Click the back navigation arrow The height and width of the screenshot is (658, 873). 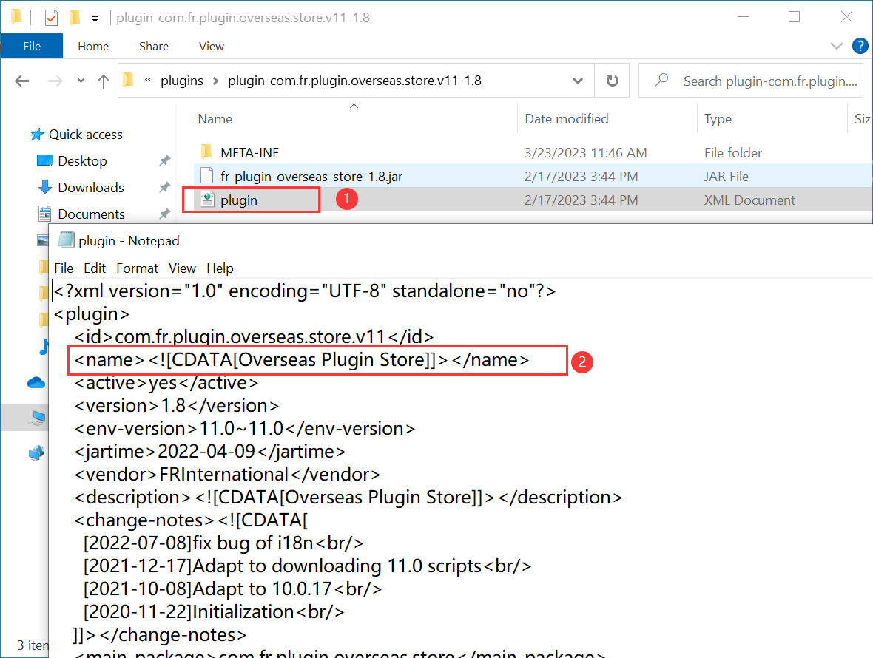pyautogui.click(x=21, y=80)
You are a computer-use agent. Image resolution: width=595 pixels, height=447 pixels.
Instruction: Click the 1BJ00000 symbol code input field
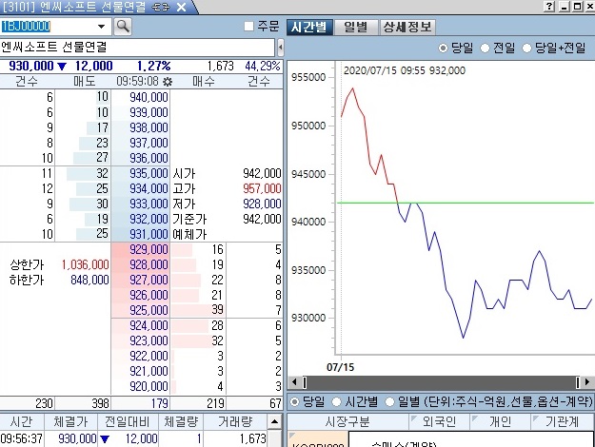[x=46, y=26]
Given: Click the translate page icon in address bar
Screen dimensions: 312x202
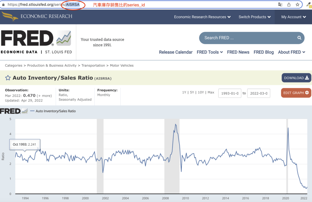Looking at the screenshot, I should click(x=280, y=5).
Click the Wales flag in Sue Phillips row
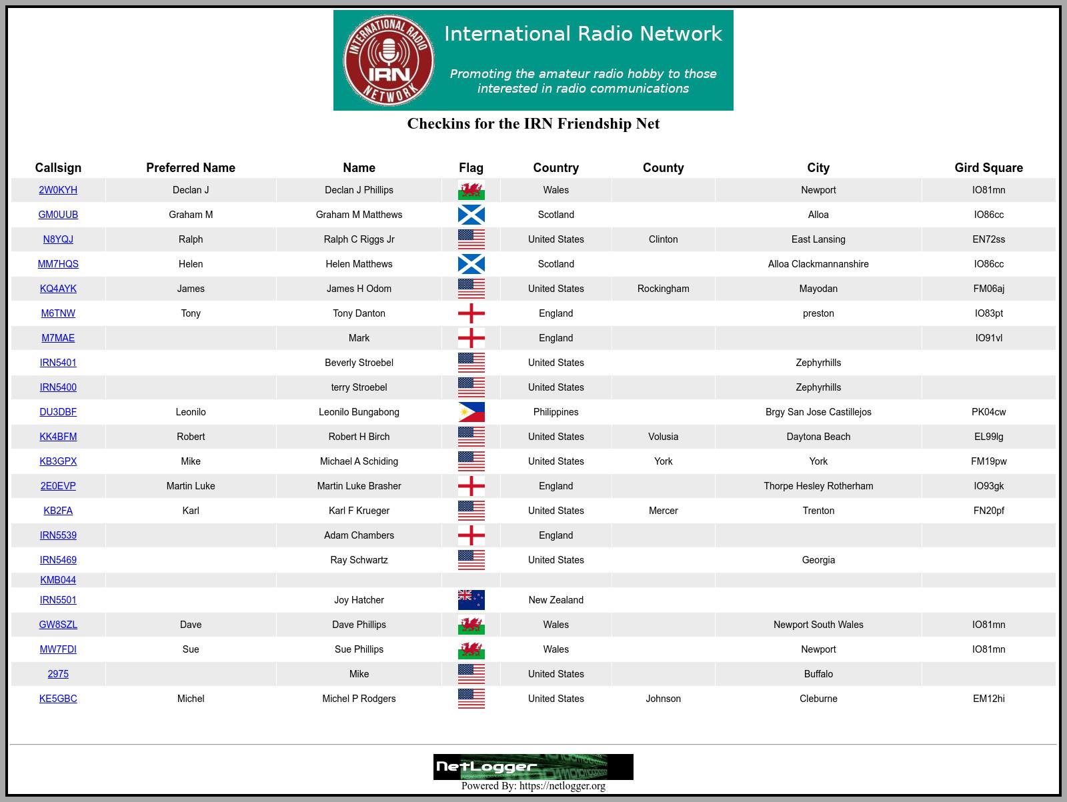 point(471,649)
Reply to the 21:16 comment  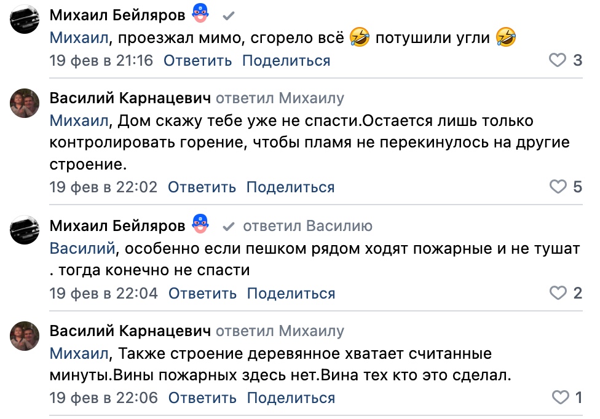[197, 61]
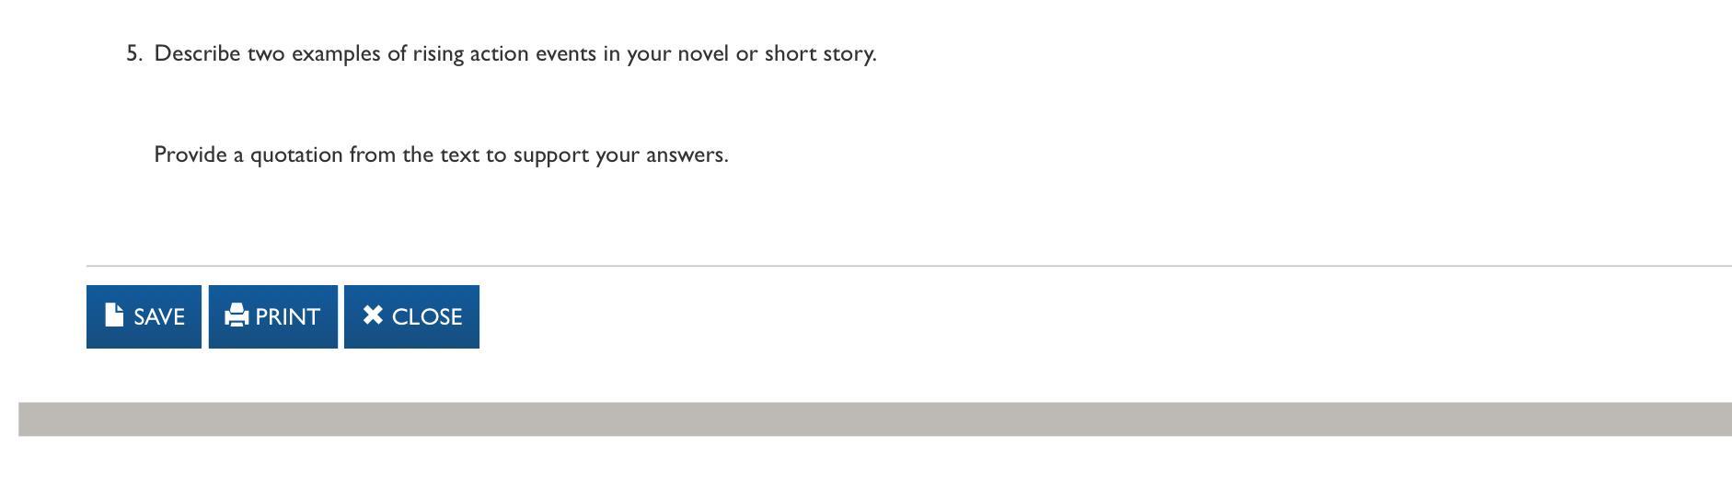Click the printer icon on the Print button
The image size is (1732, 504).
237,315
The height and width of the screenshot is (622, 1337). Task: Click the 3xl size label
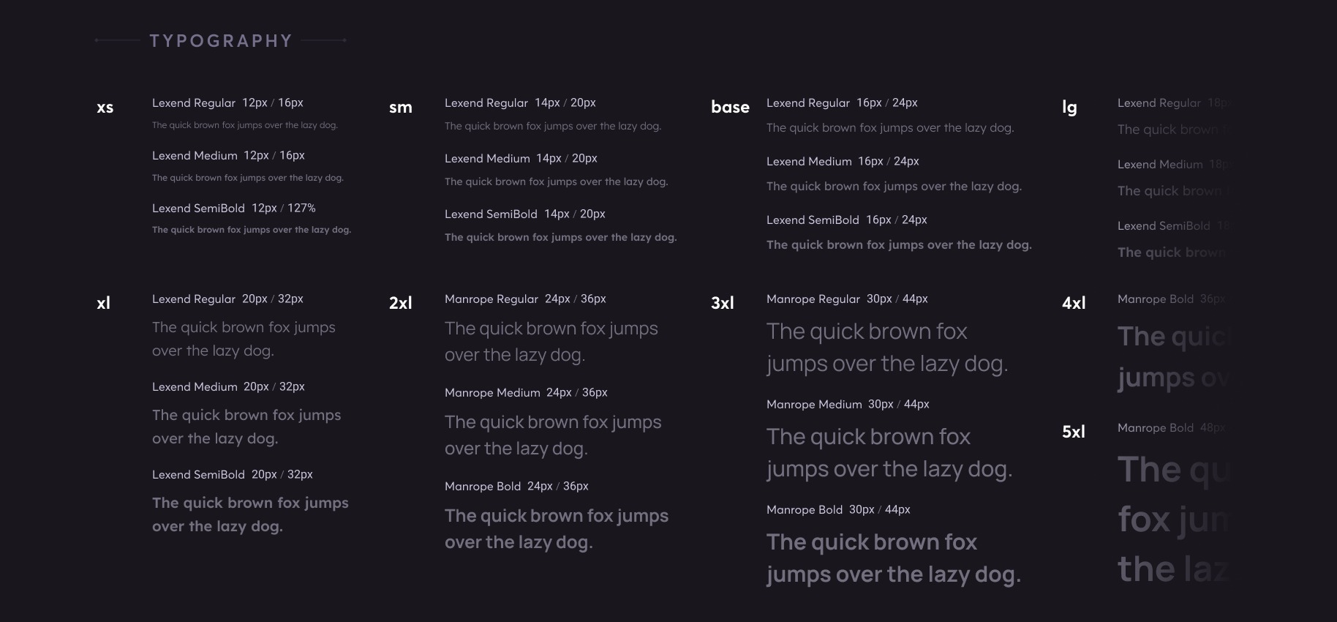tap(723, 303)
════════════════════
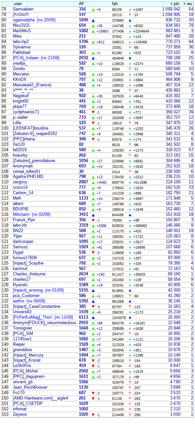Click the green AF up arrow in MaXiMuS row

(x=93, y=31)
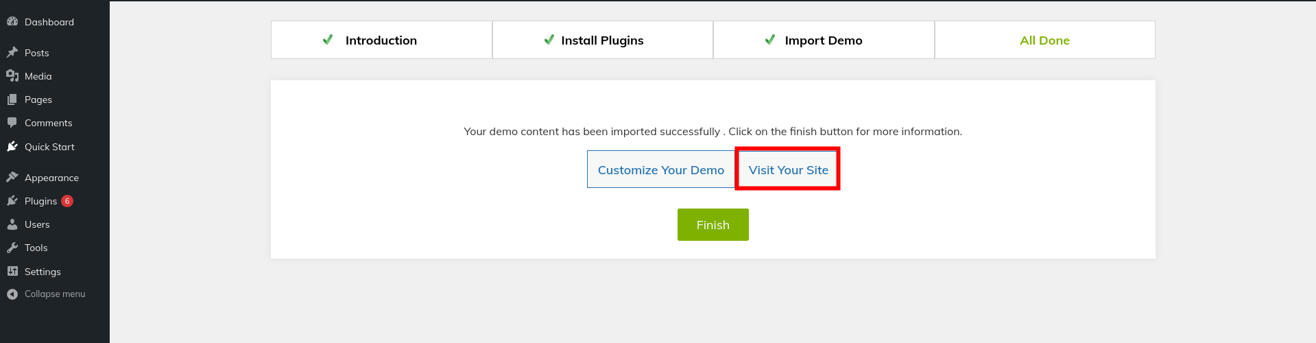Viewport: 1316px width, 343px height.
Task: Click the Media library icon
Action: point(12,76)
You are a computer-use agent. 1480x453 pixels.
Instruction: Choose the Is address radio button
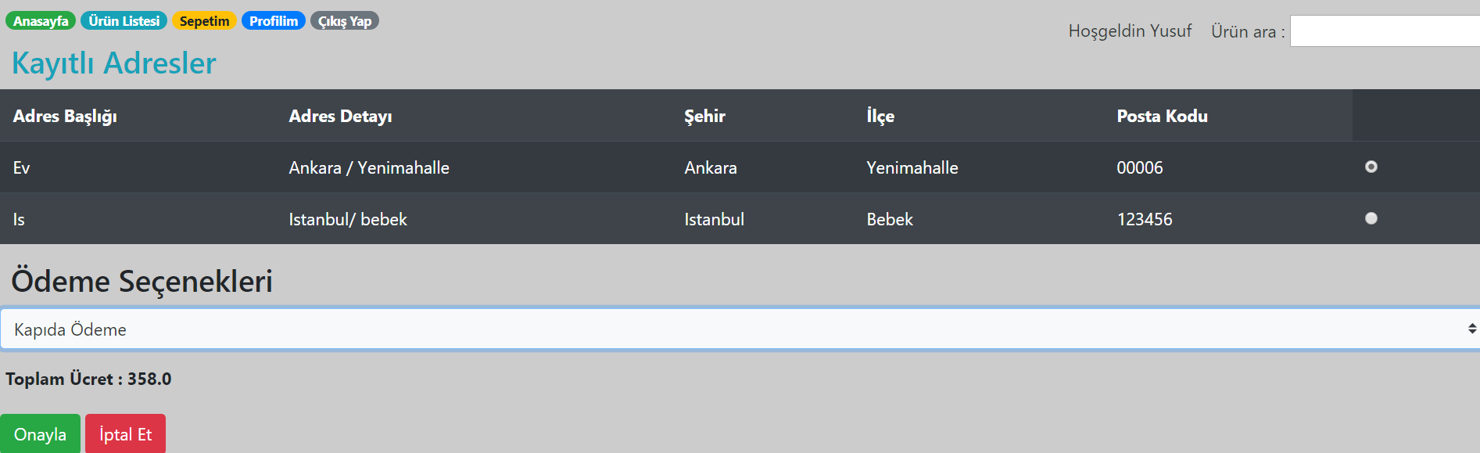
════════════════════
• About this task: Each line above that carries the string "address" has to be returned.

• Completed task:
Given: Click the translate page icon in address bar
Instruction: Choose the Is address radio button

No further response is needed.